**Brief:** Reproduce every one of the records below, substituting "interface agent" for each occurrence of "GUI agent" and keeping all other text unchanged.

**The records:**
═══

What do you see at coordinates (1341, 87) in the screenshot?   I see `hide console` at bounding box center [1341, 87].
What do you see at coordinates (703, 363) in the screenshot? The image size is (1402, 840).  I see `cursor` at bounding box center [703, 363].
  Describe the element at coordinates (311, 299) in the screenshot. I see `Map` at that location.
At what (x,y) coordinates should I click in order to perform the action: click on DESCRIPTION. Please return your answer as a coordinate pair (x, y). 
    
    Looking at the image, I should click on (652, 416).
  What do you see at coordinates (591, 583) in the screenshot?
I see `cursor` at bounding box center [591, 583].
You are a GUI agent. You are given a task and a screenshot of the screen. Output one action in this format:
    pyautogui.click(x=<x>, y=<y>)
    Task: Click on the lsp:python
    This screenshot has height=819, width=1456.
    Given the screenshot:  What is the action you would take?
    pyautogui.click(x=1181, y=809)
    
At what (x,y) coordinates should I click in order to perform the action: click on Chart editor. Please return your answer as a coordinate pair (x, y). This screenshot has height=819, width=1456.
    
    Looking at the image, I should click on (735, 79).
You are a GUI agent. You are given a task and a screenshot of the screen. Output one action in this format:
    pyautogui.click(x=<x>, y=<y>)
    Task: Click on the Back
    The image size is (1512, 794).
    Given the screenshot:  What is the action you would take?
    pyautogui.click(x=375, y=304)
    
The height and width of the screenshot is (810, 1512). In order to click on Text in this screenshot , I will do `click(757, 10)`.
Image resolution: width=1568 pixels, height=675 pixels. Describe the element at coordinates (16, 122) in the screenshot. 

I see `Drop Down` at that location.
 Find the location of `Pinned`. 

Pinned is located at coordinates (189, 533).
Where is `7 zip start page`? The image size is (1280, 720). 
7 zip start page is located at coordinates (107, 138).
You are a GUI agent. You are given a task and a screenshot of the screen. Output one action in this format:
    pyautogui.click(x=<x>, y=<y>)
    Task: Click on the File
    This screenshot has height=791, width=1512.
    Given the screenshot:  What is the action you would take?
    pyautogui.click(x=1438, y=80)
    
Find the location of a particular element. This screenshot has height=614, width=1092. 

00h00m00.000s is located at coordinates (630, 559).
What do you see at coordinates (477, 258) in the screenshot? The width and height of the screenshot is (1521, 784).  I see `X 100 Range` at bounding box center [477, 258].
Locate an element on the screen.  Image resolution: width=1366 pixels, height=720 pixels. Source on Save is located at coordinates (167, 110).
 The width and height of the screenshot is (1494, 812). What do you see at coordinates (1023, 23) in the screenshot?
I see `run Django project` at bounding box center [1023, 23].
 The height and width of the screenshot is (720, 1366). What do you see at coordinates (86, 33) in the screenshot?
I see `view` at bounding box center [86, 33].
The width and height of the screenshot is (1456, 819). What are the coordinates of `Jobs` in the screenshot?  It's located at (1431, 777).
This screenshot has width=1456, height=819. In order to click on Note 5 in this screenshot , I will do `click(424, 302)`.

═══

**Full response:**
What do you see at coordinates (1341, 87) in the screenshot?   I see `hide console` at bounding box center [1341, 87].
What do you see at coordinates (703, 363) in the screenshot? The image size is (1402, 840).  I see `cursor` at bounding box center [703, 363].
  Describe the element at coordinates (311, 299) in the screenshot. I see `Map` at that location.
At what (x,y) coordinates should I click in order to perform the action: click on DESCRIPTION. Please return your answer as a coordinate pair (x, y). 
    
    Looking at the image, I should click on (652, 416).
  What do you see at coordinates (591, 583) in the screenshot?
I see `cursor` at bounding box center [591, 583].
You are a interface agent. You are given a task and a screenshot of the screen. Output one action in this format:
    pyautogui.click(x=<x>, y=<y>)
    Task: Click on the lsp:python
    This screenshot has height=819, width=1456.
    Given the screenshot:  What is the action you would take?
    pyautogui.click(x=1181, y=809)
    
At what (x,y) coordinates should I click in order to perform the action: click on Chart editor. Please return your answer as a coordinate pair (x, y). This screenshot has height=819, width=1456.
    
    Looking at the image, I should click on (735, 79).
You are a interface agent. You are given a task and a screenshot of the screen. Output one action in this format:
    pyautogui.click(x=<x>, y=<y>)
    Task: Click on the Back
    The image size is (1512, 794).
    Given the screenshot:  What is the action you would take?
    pyautogui.click(x=375, y=304)
    
The height and width of the screenshot is (810, 1512). In order to click on Text in this screenshot , I will do `click(757, 10)`.
Image resolution: width=1568 pixels, height=675 pixels. Describe the element at coordinates (16, 122) in the screenshot. 

I see `Drop Down` at that location.
 Find the location of `Pinned`. 

Pinned is located at coordinates (189, 533).
Where is `7 zip start page`? The image size is (1280, 720). 
7 zip start page is located at coordinates (107, 138).
You are a interface agent. You are given a task and a screenshot of the screen. Output one action in this format:
    pyautogui.click(x=<x>, y=<y>)
    Task: Click on the File
    This screenshot has height=791, width=1512.
    Given the screenshot:  What is the action you would take?
    pyautogui.click(x=1438, y=80)
    
Find the location of a particular element. This screenshot has height=614, width=1092. 

00h00m00.000s is located at coordinates (630, 559).
What do you see at coordinates (477, 258) in the screenshot? The width and height of the screenshot is (1521, 784).  I see `X 100 Range` at bounding box center [477, 258].
Locate an element on the screen.  Image resolution: width=1366 pixels, height=720 pixels. Source on Save is located at coordinates (167, 110).
 The width and height of the screenshot is (1494, 812). What do you see at coordinates (1023, 23) in the screenshot?
I see `run Django project` at bounding box center [1023, 23].
 The height and width of the screenshot is (720, 1366). What do you see at coordinates (86, 33) in the screenshot?
I see `view` at bounding box center [86, 33].
The width and height of the screenshot is (1456, 819). What are the coordinates of `Jobs` in the screenshot?  It's located at (1431, 777).
This screenshot has width=1456, height=819. In order to click on Note 5 in this screenshot , I will do `click(424, 302)`.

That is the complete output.